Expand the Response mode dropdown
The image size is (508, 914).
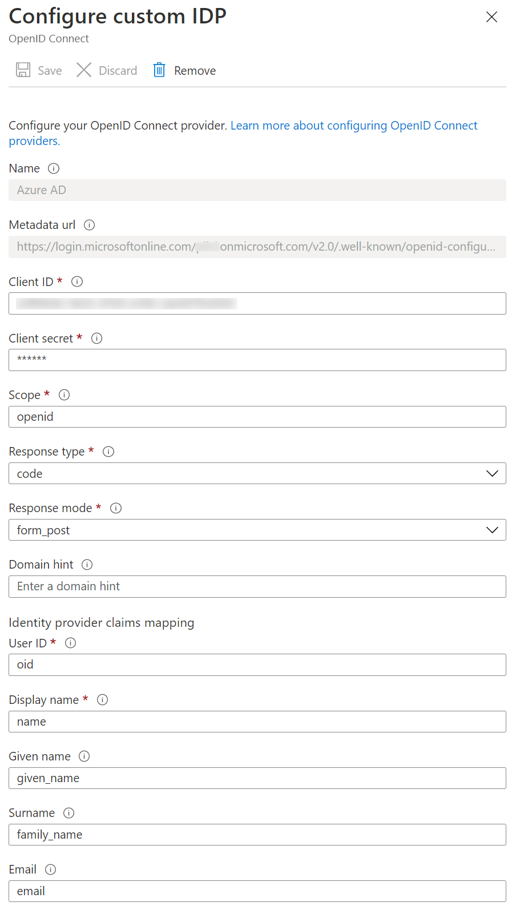tap(257, 530)
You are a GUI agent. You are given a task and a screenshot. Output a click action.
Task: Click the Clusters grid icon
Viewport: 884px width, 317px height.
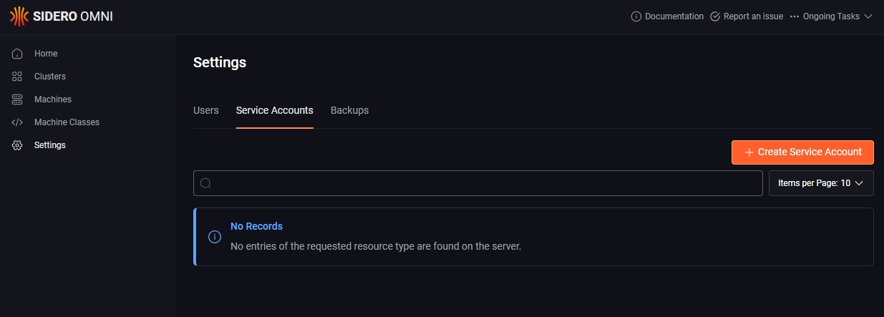pyautogui.click(x=17, y=77)
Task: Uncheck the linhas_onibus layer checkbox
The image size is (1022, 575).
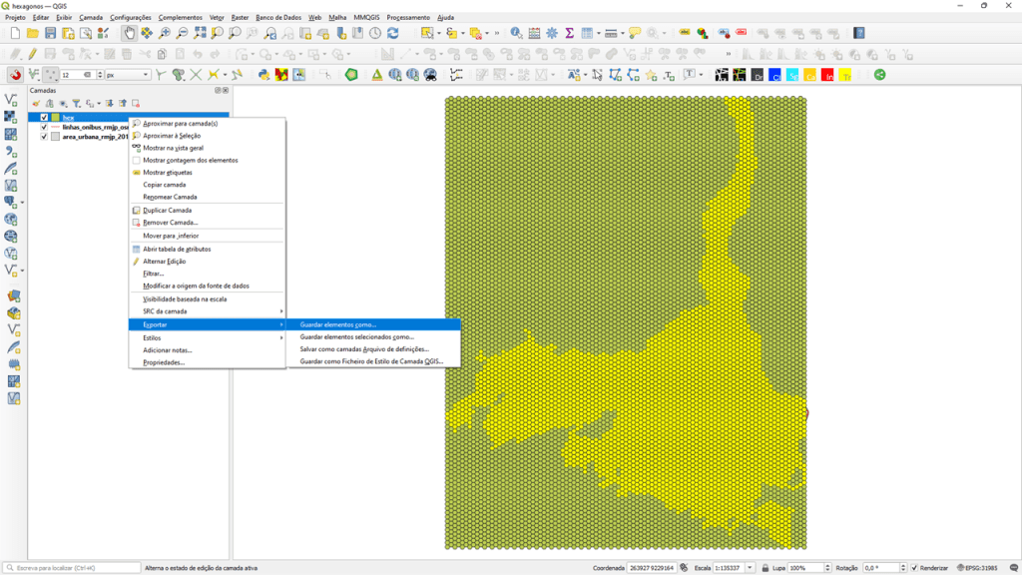Action: click(44, 127)
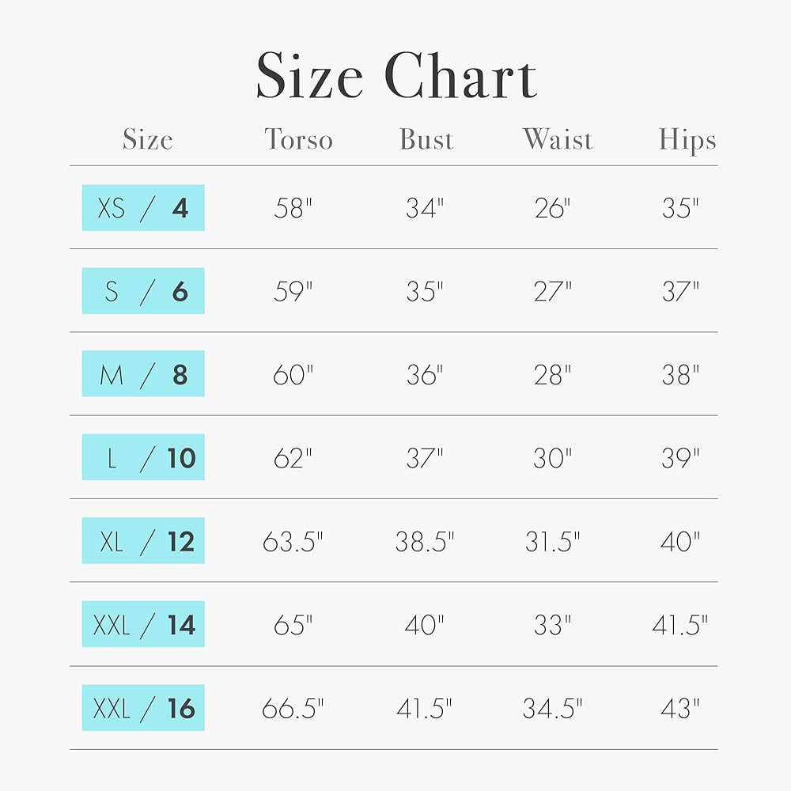Select the S / 6 size badge
The image size is (791, 791).
tap(143, 291)
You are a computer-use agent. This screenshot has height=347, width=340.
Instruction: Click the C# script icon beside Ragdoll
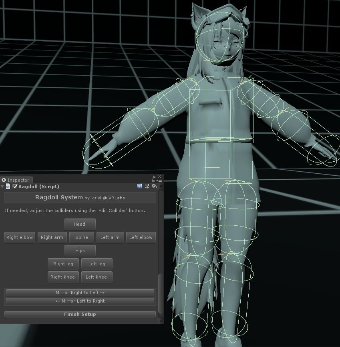point(8,186)
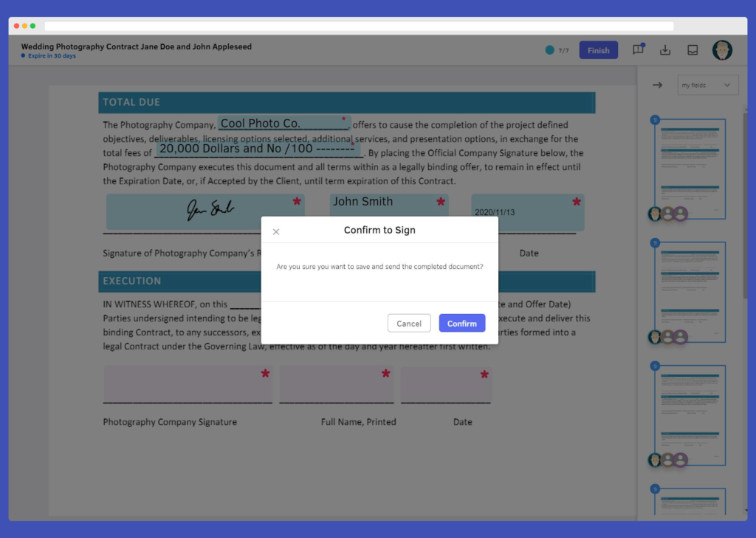756x538 pixels.
Task: Click the 2020/11/13 date field
Action: (x=527, y=211)
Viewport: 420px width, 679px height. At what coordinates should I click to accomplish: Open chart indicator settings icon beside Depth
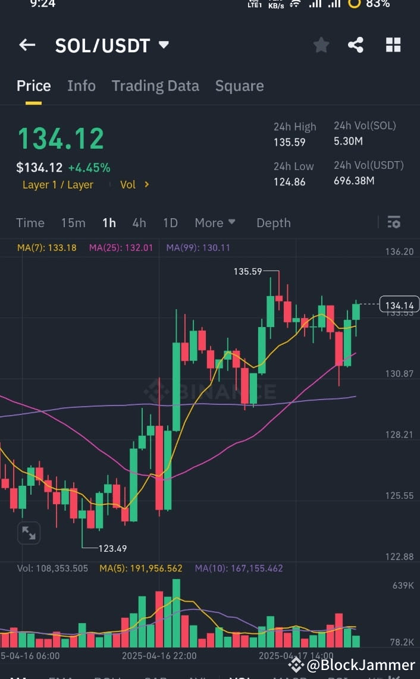point(394,222)
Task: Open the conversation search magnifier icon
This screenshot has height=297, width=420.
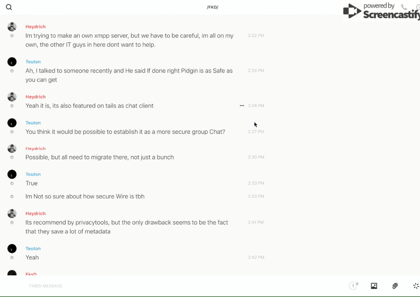Action: [x=9, y=7]
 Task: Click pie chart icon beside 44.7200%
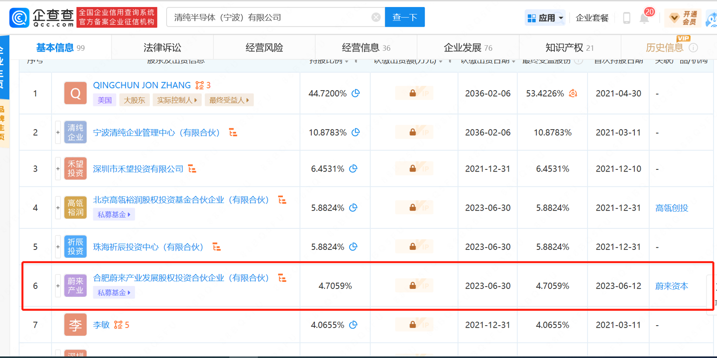(356, 93)
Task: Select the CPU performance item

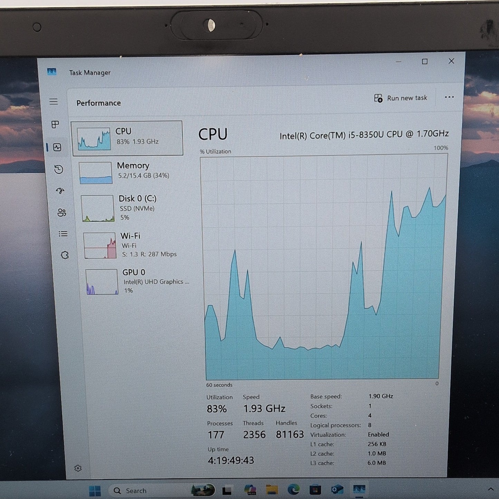Action: (127, 138)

________________________

[OBJECTIVE]
Rewrite the entire listing above as a numbered list with one item per line, skipping blank lines and leaving out the pictures.

[SOLUTION]
1. Expand the Response mode dropdown
2. The image size is (508, 914).
3. tap(257, 530)
4. You are a GUI agent. You are given a task and a screenshot. Output a click action.
5. Task: Click the Clusters grid icon
6. Viewport: 884px width, 317px height.
7. pyautogui.click(x=17, y=77)
8. Task: Uncheck the linhas_onibus layer checkbox
9. The image size is (1022, 575).
10. Action: click(44, 127)
11. Select the S / 6 size badge
12. The image size is (791, 791).
13. tap(143, 291)
14. You are a computer-use agent. This screenshot has height=347, width=340.
15. Instruction: Click the C# script icon beside Ragdoll
16. point(8,186)
17. 756x538 pixels.
18. Task: Click the 2020/11/13 date field
19. Action: (x=527, y=211)
20. Viewport: 420px width, 679px height. At what coordinates should I click to accomplish: Open chart indicator settings icon beside Depth
21. point(394,222)
22. Task: Open the conversation search magnifier icon
23. This screenshot has height=297, width=420.
24. Action: [x=9, y=7]
25.  Task: Click pie chart icon beside 44.7200%
26. (356, 93)
27. Task: Select the CPU performance item
28. Action: (127, 138)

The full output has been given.